International information
- Only men's Test: 24 September 1983: India v Pakistan
- First men's ODI: 20 December 1981: India v England
- Last men's ODI: 20 February 1994: India v Sri Lanka

Team information
| Punjab | (1952 – 2000) |
| North Zone | (1961 – 1979) |

= Gandhi Stadium =

Cricket Ground in Jalandhar, India

Gandhi Stadium or Burlton Park or BS Bedi Stadium is located in the city of Jalandhar, Punjab and is used for cricket matches. As of 19 August 2017 it has hosted 1 Test and 3 ODIs. The stadium should not be confused with the 10,000-capacity Gandhi Stadium in Ambikapur, which is used for cricket and football.

== History ==

The stadium was built in 1955 and serves as the home ground for two Indian domestic cricket teams: Punjab and North Zone. The stadium hosted a solitary Test Match against Pakistan as well as 3 ODI matches with the host team - India winning both of these matches.

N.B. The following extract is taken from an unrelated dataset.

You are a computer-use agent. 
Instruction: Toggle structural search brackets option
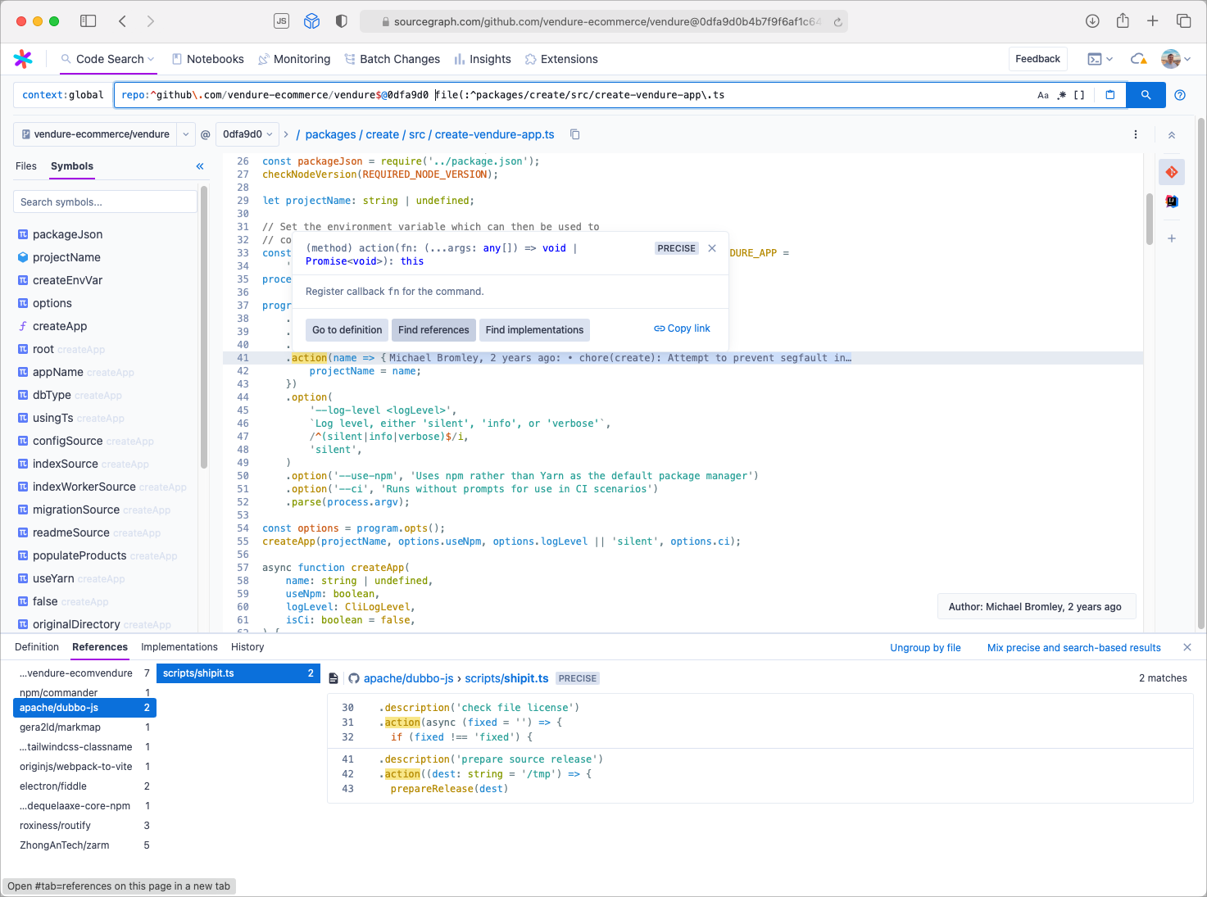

The highest score in Test cricket was made by India who scored 374 against Pakistan. The most runs scored were by Anshuman Gaekwad (201 runs), Wasim Raja (125 runs) and Javed Miandad (66 runs). The most wickets taken were by Wasim Raja and Kapil Dev (4 wickets), along with Ravi Shastri (3 wickets). The highest score in ODI cricket was made by West Indies who scored 226 against Pakistan. The most runs scored were Dilip Vengsarkar (88 runs), Richie Richardson (77 runs) and Aamer Malik (77 runs). The most wickets taken were by Venkatapathy Raju (3 wickets), Graham Gooch (2 wickets) and Kapil Dev (2 wickets).

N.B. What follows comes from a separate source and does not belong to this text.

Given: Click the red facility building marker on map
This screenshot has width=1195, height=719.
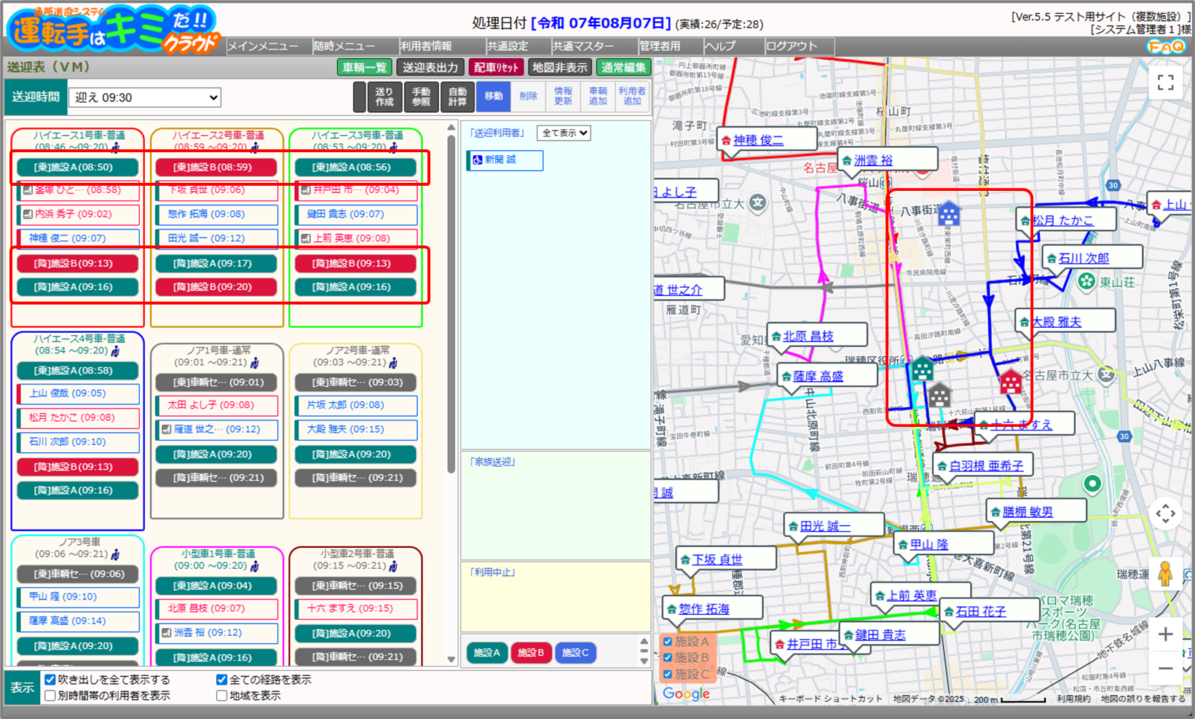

== Demolition and reconstruction ==

Currently, there is a plan to construct a sports complex in Jalandhar City. Reconstruction of this cricket ground and converting it into an international level cricket stadium is also included in the project. All the stands were demolished. However, due to some legal problems, this project was stopped for a while. A few months later some reconstruction was seen. The stadium is not hosting any matches currently because the main pitch is also being reconstructed. Although practice sessions for budding cricketers have not been stopped.